Guinness died on 20 August 2020, at the age of 88.

==Family==
The Guinnesses had a son, Patrick Desmond Carl-Alexander, and a daughter, Marina. Through Patrick he was a grandfather of the fashion model Jasmine Guinness. His daughter Marina is a patron of the arts and of Irish musicians including Glen Hansard, Damien Rice, and the band Kíla. Marina has three children of her own: Patrick (by Stewart Copeland of The Police), Violet (by photographer Perry Ogden), and Finbar (by record producer Denny Cordell).

There are no children from his second marriage.
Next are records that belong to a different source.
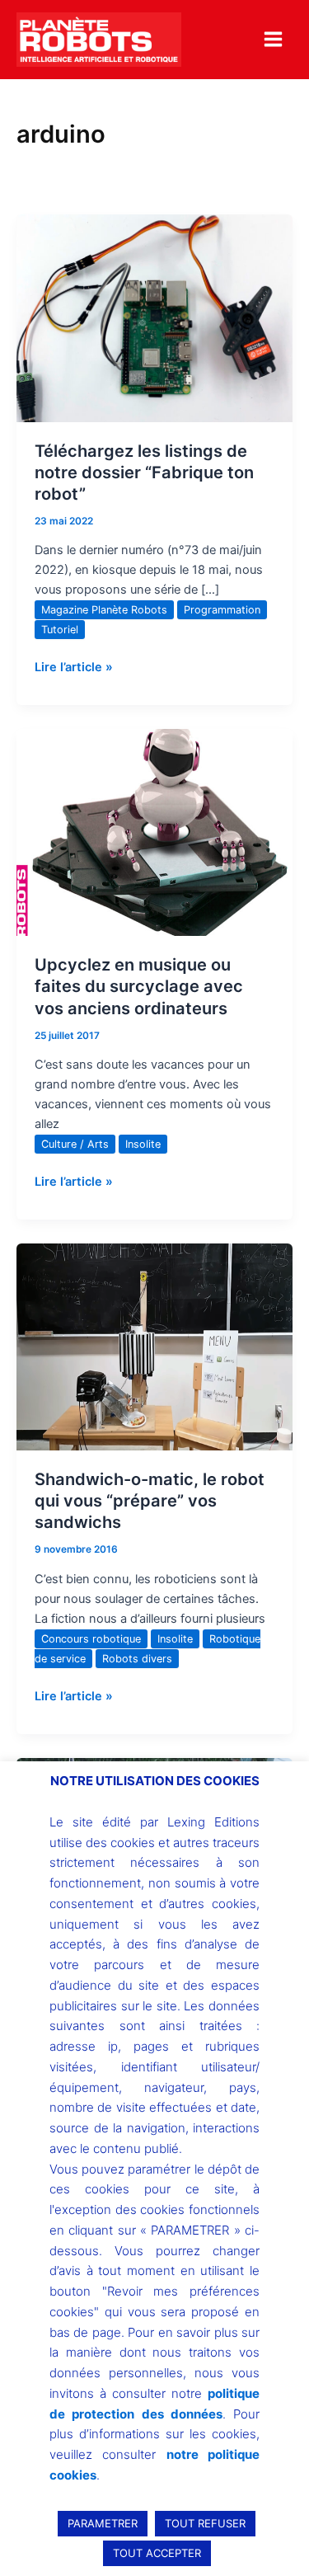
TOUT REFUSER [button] (205, 2523)
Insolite (143, 1144)
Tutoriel (59, 629)
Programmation (222, 610)
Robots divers (137, 1658)
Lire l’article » (74, 666)
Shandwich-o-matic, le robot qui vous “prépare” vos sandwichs (150, 1500)
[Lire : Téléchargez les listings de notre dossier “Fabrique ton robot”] (154, 317)
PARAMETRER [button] (103, 2523)
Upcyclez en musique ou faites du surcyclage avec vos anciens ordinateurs (139, 986)
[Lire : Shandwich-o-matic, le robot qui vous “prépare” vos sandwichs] (154, 1346)
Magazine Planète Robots (104, 610)
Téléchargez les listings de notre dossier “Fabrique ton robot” (144, 472)
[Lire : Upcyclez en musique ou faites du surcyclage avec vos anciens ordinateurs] (154, 832)
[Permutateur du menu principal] (273, 39)
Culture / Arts (75, 1144)
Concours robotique (91, 1639)
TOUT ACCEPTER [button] (157, 2553)
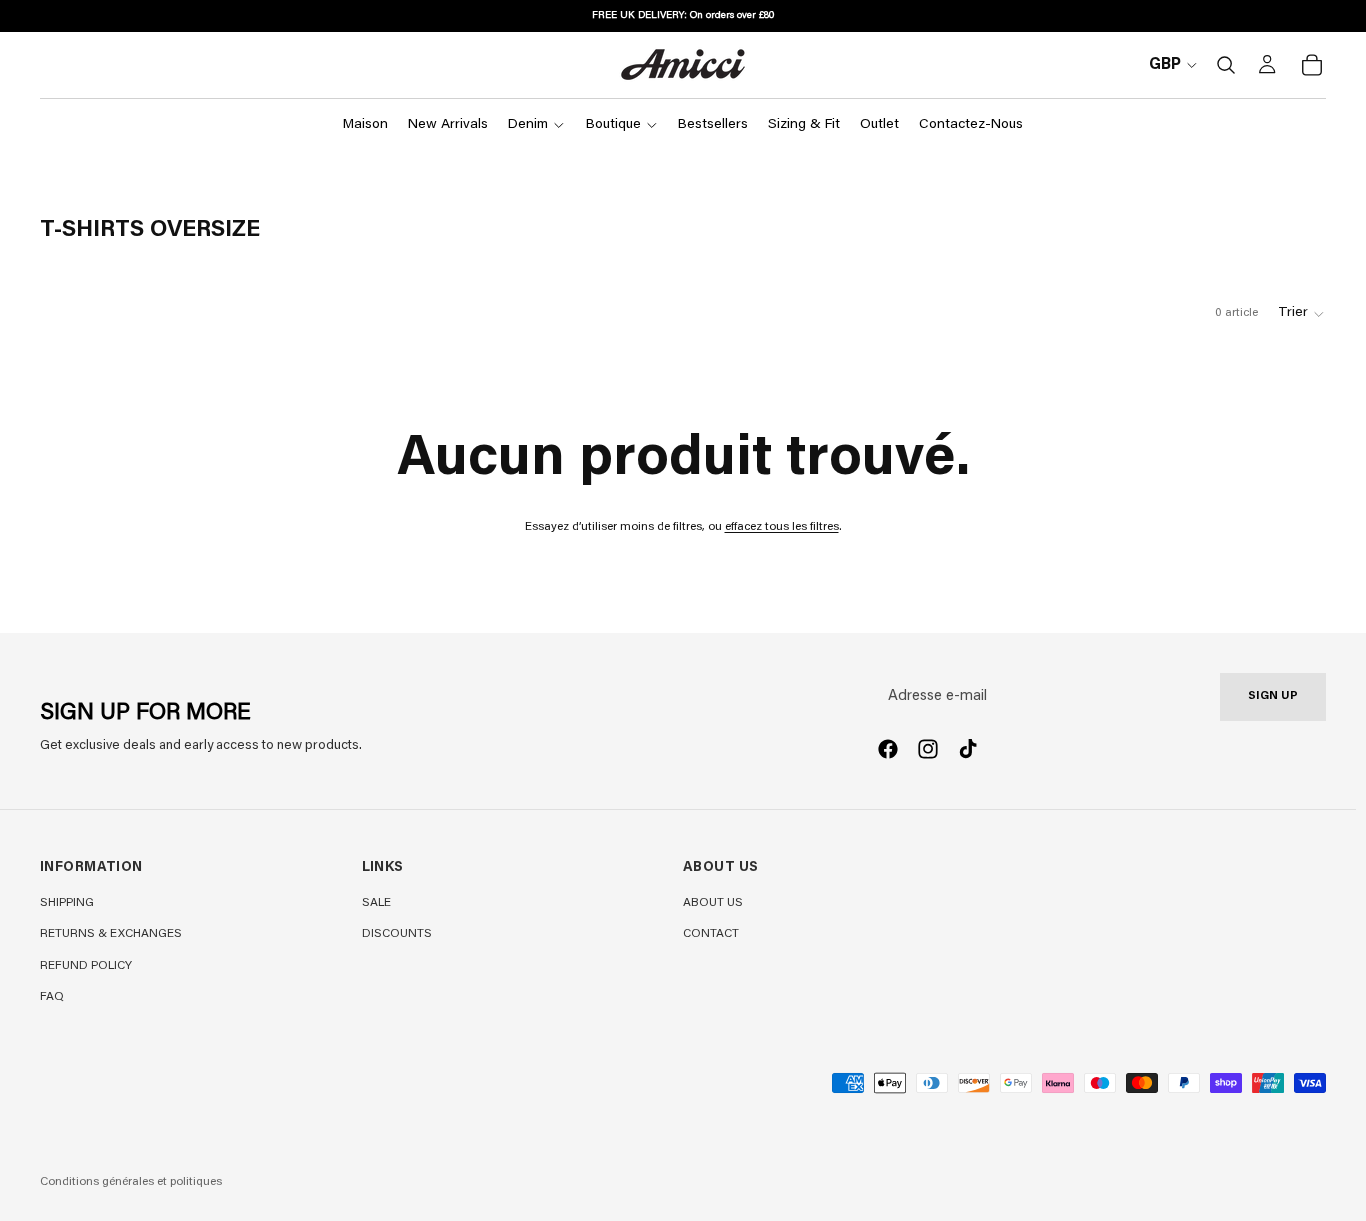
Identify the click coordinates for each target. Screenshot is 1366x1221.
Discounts (397, 934)
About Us (713, 903)
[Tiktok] (968, 749)
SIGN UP (1273, 696)
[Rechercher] (1226, 65)
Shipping (67, 903)
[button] (1302, 314)
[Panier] (1312, 65)
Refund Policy (86, 966)
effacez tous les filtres (782, 527)
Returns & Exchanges (111, 934)
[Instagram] (928, 749)
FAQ (52, 997)
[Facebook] (888, 749)
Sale (376, 903)
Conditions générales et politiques (131, 1182)
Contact (711, 934)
His brother is Jonathan Guinness, 3rd Baron Moyne. He was the older half-brother (on his mother's side) of Max Mosley, former President of the FIA.

==Recognition==
His conservation work has been recognised by many American and English cultural groups, and Europa Nostra. In 1980 he was made an honorary Doctor of Laws at Trinity College Dublin. In 2001 he was made an honorary member of the Royal Institute of the Architects of Ireland and was awarded the gold medal of the Eire Society of Boston. He was a member of the Society of Dilettanti in London. In 2006 he was presented with a Europa Nostra award by the Queen of Spain. In 2010 he headed the Saint Patrick's Day parade in Seattle. In June 2014 he was awarded honorary lifetime membership of the Royal Dublin Society.

==Publications==
===Books===
Guinness wrote the following books:
- Portrait of Dublin (New York: Viking Press, 1967)
- Georgian Dublin (Batsford, B.T., Ltd. 1979) ISBN 978-0-7134-1908-5

three further books with Julius Trousdale Sadler:
- Mr Jefferson, architect (New York: Viking, 1973) ISBN 978-0-670-49261-9
- Palladio: A Western Progress (New York: 1976) ISBN 978-0-670-53732-7
- Newport preserv'd : architecture of the 18th century (New York: Viking Press, 1982) ISBN 978-0-670-50938-6

two with William Ryan:
- Irish Houses and Castles; with William Ryan. (London: Thames & Hudson, 1973).
- The White House: An Architectural History (New York: McGraw-Hill, 1980). ISBN 978-0-07-054352-2

and two with Jacqueline O'Brien, wife of the famous racehorse trainer Vincent O'Brien:
- Dublin – A Grand Tour (Weidenfeld & Nicolson, 1994)
- Great Irish Houses and Castles (Harry N. Abrams, Inc.) ISBN 978-0-8109-3365-1 (December 1998) and in paperback (Weidenfeld & Nicolson, September 1993) ISBN 978-0-297-83236-2.

===Articles===
Guinness wrote numerous articles, including Thomas Jefferson: Visionary Architect. Horizon, 22 (1979): 51–55.